INPUT DATA:
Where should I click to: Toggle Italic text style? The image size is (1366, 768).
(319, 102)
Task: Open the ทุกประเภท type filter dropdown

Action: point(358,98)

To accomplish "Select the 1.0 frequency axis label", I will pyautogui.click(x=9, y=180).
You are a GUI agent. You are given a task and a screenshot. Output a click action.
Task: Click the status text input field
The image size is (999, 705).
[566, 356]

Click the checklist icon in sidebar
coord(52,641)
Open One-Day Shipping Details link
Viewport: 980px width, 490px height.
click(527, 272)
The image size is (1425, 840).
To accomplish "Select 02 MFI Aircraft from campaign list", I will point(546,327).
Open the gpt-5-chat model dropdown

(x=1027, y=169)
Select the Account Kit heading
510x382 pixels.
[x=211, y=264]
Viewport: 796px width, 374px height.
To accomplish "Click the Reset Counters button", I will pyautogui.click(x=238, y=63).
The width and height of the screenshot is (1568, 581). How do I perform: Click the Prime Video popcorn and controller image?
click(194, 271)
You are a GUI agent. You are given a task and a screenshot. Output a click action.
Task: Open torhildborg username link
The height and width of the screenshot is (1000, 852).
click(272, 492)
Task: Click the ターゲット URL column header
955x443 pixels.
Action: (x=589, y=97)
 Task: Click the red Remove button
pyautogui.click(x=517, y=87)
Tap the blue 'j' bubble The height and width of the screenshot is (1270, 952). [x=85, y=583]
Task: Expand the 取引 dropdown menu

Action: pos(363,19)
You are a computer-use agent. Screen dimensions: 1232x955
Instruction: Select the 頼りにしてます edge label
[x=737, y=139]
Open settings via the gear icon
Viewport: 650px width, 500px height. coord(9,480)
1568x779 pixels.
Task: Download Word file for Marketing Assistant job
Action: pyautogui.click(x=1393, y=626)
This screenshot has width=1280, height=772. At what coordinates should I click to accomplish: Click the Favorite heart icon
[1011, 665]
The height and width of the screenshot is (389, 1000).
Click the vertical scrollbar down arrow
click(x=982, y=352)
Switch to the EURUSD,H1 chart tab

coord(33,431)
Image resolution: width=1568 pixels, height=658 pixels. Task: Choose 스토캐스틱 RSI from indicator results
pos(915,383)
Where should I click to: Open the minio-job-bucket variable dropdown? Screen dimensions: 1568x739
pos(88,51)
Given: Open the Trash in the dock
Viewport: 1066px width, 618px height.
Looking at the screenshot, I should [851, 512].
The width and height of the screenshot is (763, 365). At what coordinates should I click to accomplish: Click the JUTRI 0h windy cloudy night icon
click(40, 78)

EXERCISE DESCRIPTION: Return the lines from the line with "This screenshot has" to the line with "coord(33,431)", both included, copied verbatim.

ANSWER TO THIS EXERCISE:
This screenshot has width=1280, height=772. At what coordinates should I click to accomplish: Click the Favorite heart icon
[1011, 665]
The height and width of the screenshot is (389, 1000).
Click the vertical scrollbar down arrow
click(x=982, y=352)
Switch to the EURUSD,H1 chart tab

coord(33,431)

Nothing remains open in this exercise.